<2004年の経済>
2004年の経済成長率は、8.1%となった。4〜6月期は前年のSARS反動で12.1%と高い伸びとなり、その後も旺盛な内需を反映して高い伸びを維持した結果、通年でも過去4年間で最も高い伸びとなった。内需は、住宅市場の回復を受けて、2001年以降マイナスであった小売売上金額の伸びがプラスに転じた。また2004年に香港を訪れた人が延べ2,000万人を突破し、SARSの影響を受けた2003年から40%増と大幅に増加したことも内需を下支えした。中国本土との間で締結された経済貿易緊密化協定(CEPA)については、2001年から貿易赤字となっていた地場輸出については2004年には黒字にプラスに転じた成果が見られた。ただし当初期待された製造業拡大については成果がみられず、失業率も6%台で高止まりしている。物価上昇率は、1999年以降、5年連続でマイナスとなっていたが、2004年に入り、景気が徐々に回復したことを受けで7月以降プラスとなった。
<2005年の経済見通し>
2005年の経済成長率は、4%台半ば程度(香港政府見通し4.5〜5.5%、民間機関27社の平均4.6%(2005年5月時点))となり回復傾向が続くものと見込まれる。

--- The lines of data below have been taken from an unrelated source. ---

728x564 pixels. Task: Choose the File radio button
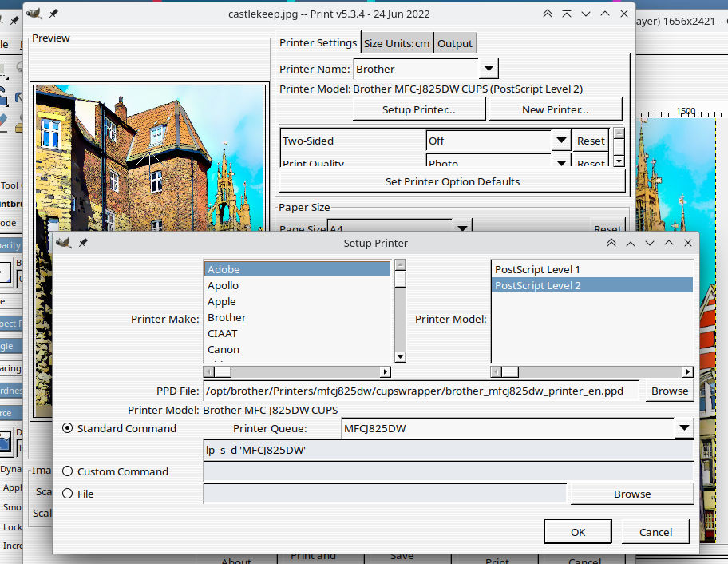(x=68, y=494)
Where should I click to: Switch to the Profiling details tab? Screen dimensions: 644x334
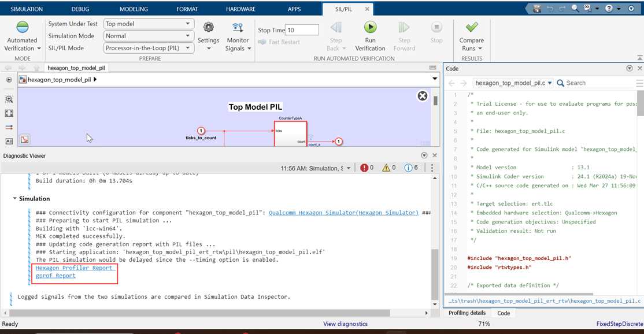(467, 313)

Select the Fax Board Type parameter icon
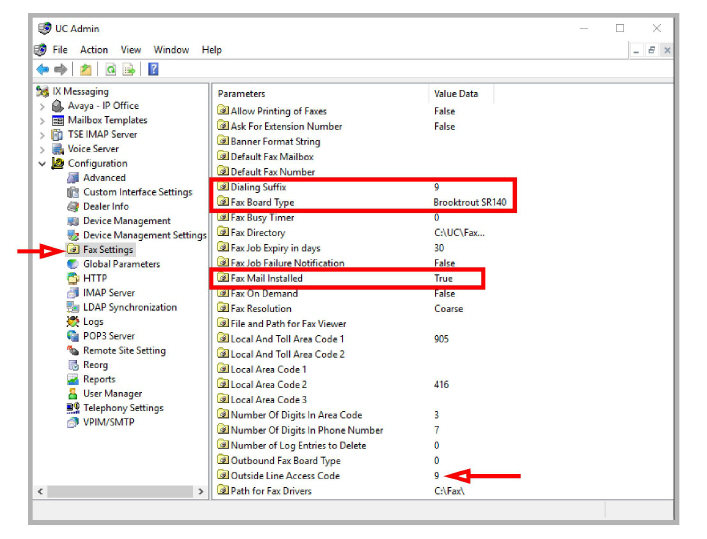pos(223,201)
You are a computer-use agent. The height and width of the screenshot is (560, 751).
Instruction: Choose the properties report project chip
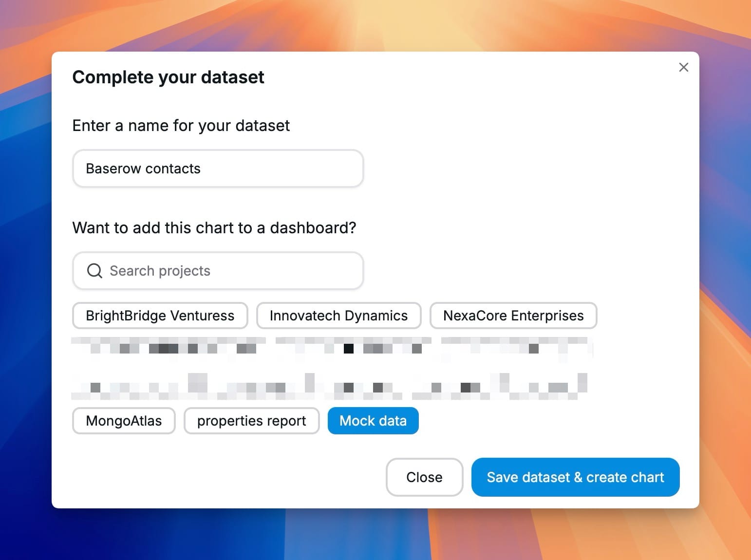point(251,421)
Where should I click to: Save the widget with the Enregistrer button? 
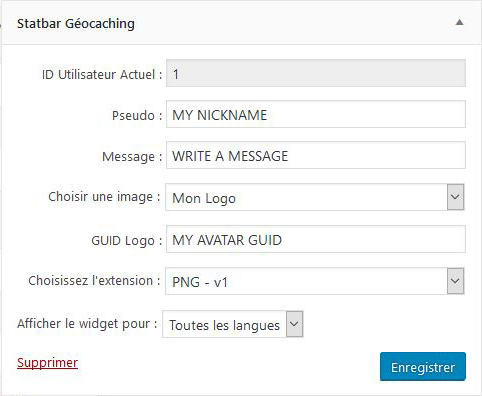coord(423,367)
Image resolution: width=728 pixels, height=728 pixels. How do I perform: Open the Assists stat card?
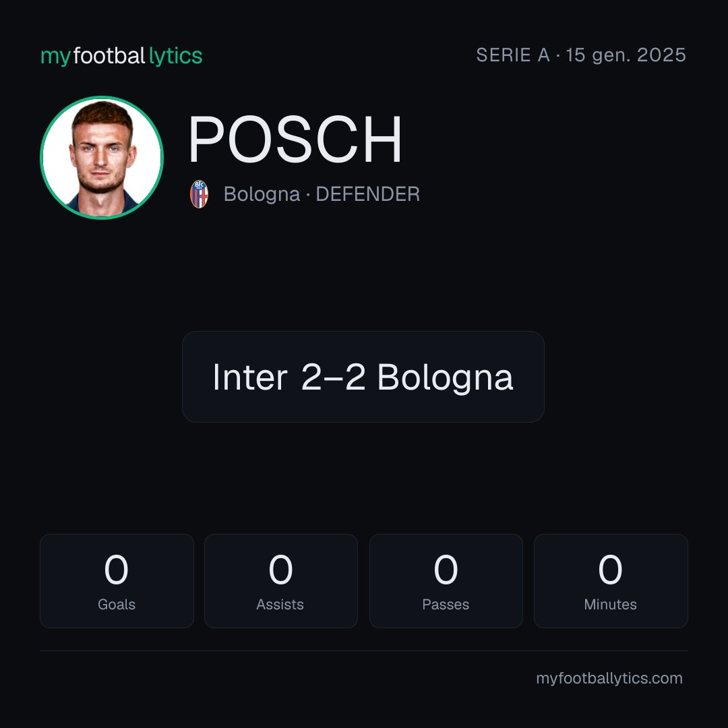click(x=281, y=581)
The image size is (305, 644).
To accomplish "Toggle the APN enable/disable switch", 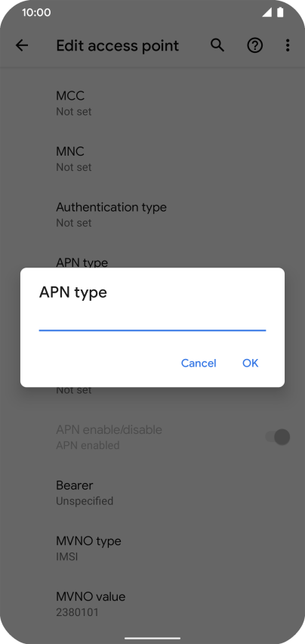I will [278, 437].
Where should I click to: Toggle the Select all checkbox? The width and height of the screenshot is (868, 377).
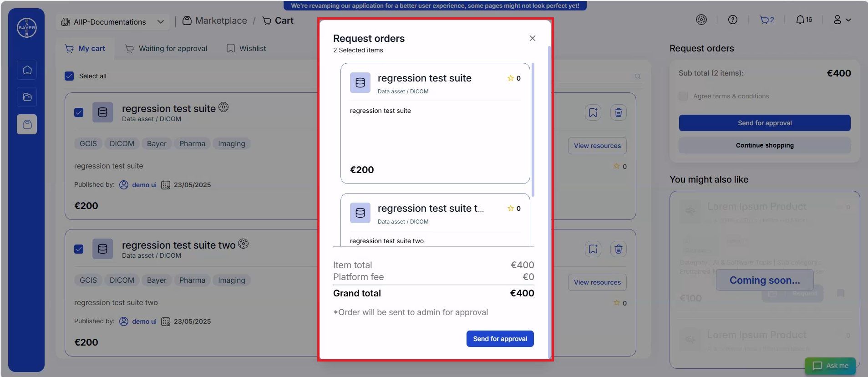pos(69,76)
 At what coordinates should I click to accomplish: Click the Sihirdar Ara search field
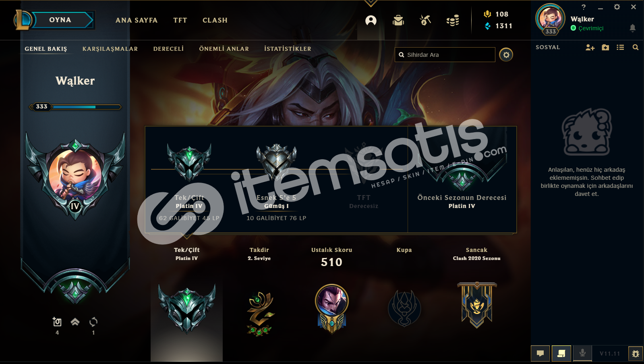click(x=445, y=54)

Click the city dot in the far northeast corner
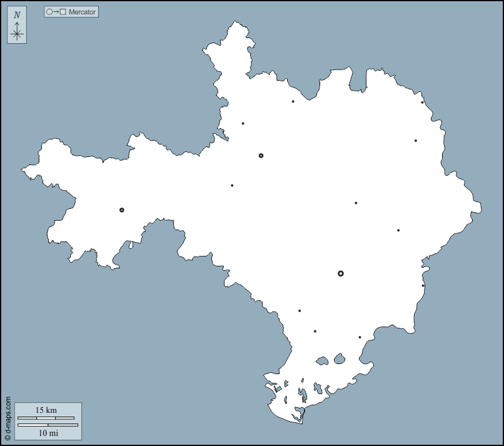tap(422, 103)
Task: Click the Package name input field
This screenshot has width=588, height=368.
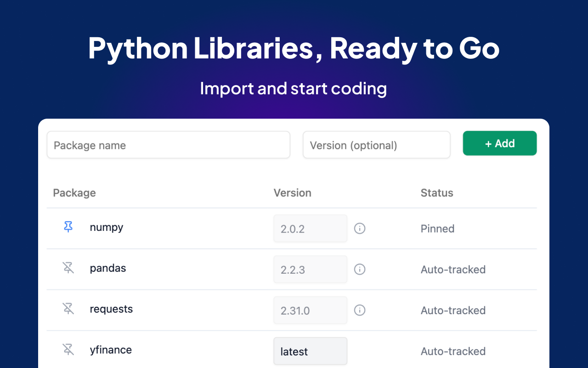Action: (169, 145)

SARSの反動や低金利を背景に急増した消費の伸びも低下するとみられる。またCEPAについては、2005年1月1日より、新たに529品目がゼロ関税対象となるものの、世界経済の拡大のペースが緩やかになることや、中国当局が一層のマクロコントロールを講じることが見込まれることから、景気回復を牽引してきた輸出の伸びは鈍化すると見込まれる。他方、主要な産業の一つである観光業については2005年3月から天津市、重慶市の住民に対し香港への個人旅行が許可されること、さらに2005年9月よりディズニーランドがオープンすることから、観光客の増加が見込まれる。
<財政金融政策の動向>
2004年度の財政収支は、景気回復を反映し所得税や収益税収が伸びたため、1兆1,953億香港ドル(GDP比0.9%)の黒字となった。

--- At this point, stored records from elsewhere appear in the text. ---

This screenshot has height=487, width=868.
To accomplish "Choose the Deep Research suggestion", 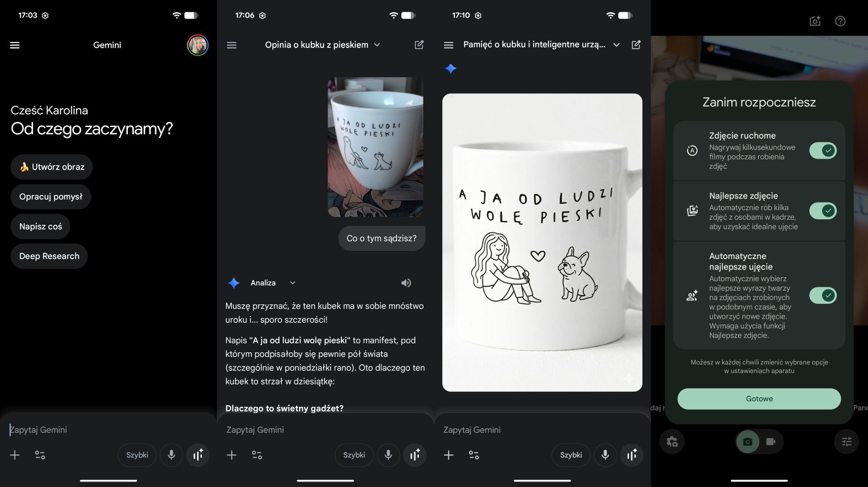I will point(49,256).
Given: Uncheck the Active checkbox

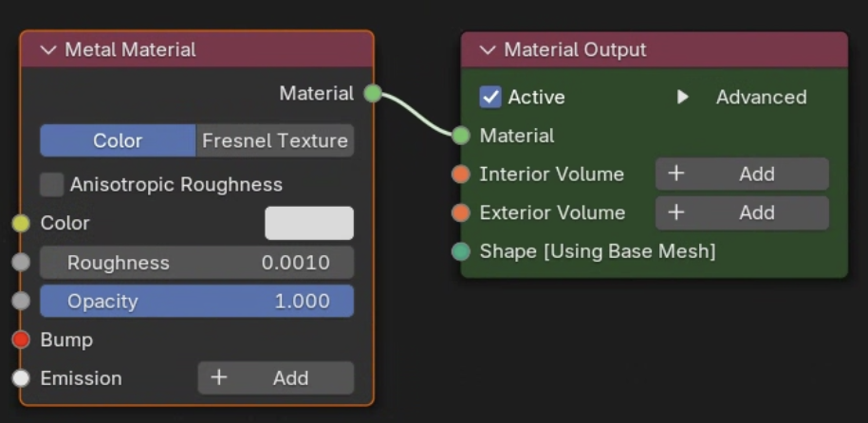Looking at the screenshot, I should (490, 97).
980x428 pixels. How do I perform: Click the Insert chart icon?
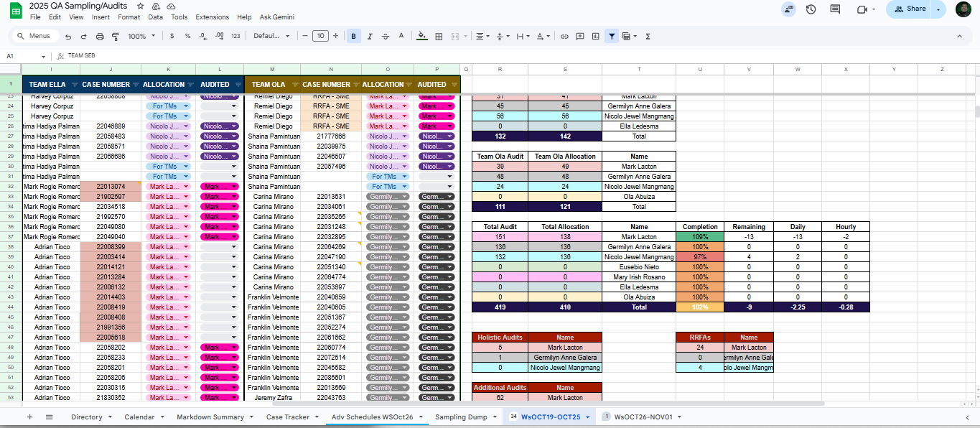pos(594,36)
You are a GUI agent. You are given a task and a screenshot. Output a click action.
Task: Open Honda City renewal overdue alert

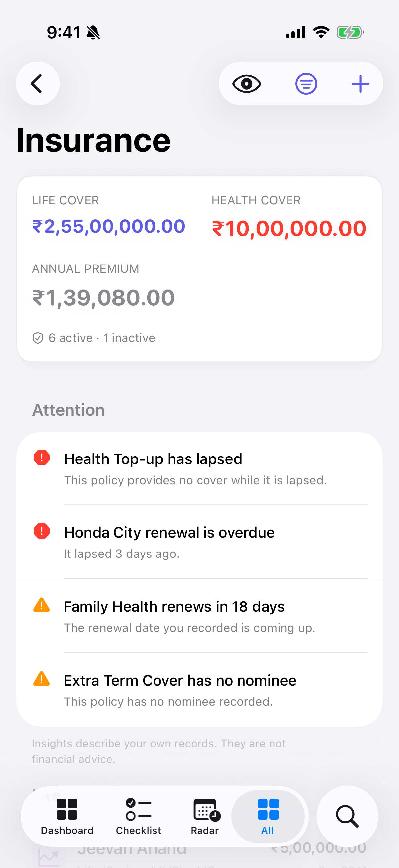pos(199,542)
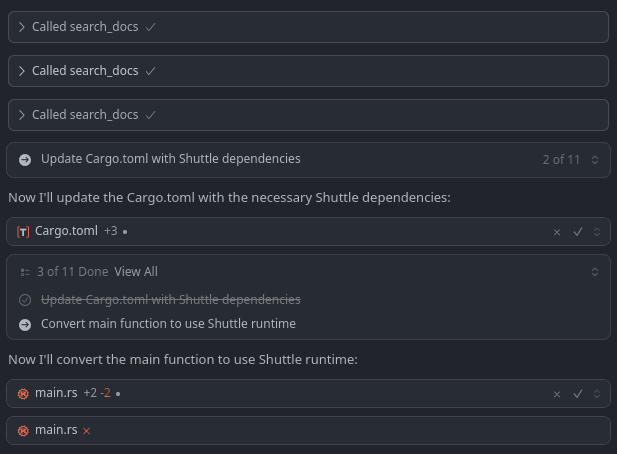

2005年度の歳出は、前年度比4.3%増の2,872億香港ドルを予定し、教育、社会福祉、保健、治安維持等に充てる予定である。その一方で、空港管理の民営化や鉄道会社の合併合理化による歳出削減を図る。歳入面では、新税の導入や既存の税率の引上げは行わず、55〜59歳までの父母を扶養する給与所得者に対する手当の導入や児童手当の引上げが検討されており、財源については債券の発行で賄うことを予定している。消費税(GST)の導入の可能性は引き続き調査するとしている。
金融政策については、香港金融管理局はカレンシーボード制を採用しているために2004年の連邦準備制度理事会(FRB)の政策金利引上げに追随して政策金利(基準貸出金利)を11、12月、2005年2、3、5月にそれぞれ0.25%ポイントずつ引上げ、5月末には4.50%とした。なお、薫建華が1996年12月より任命されていた香港特別行政区長官を2005年3月12日に辞任し後任は曽蔭権政務官が代理を務めている。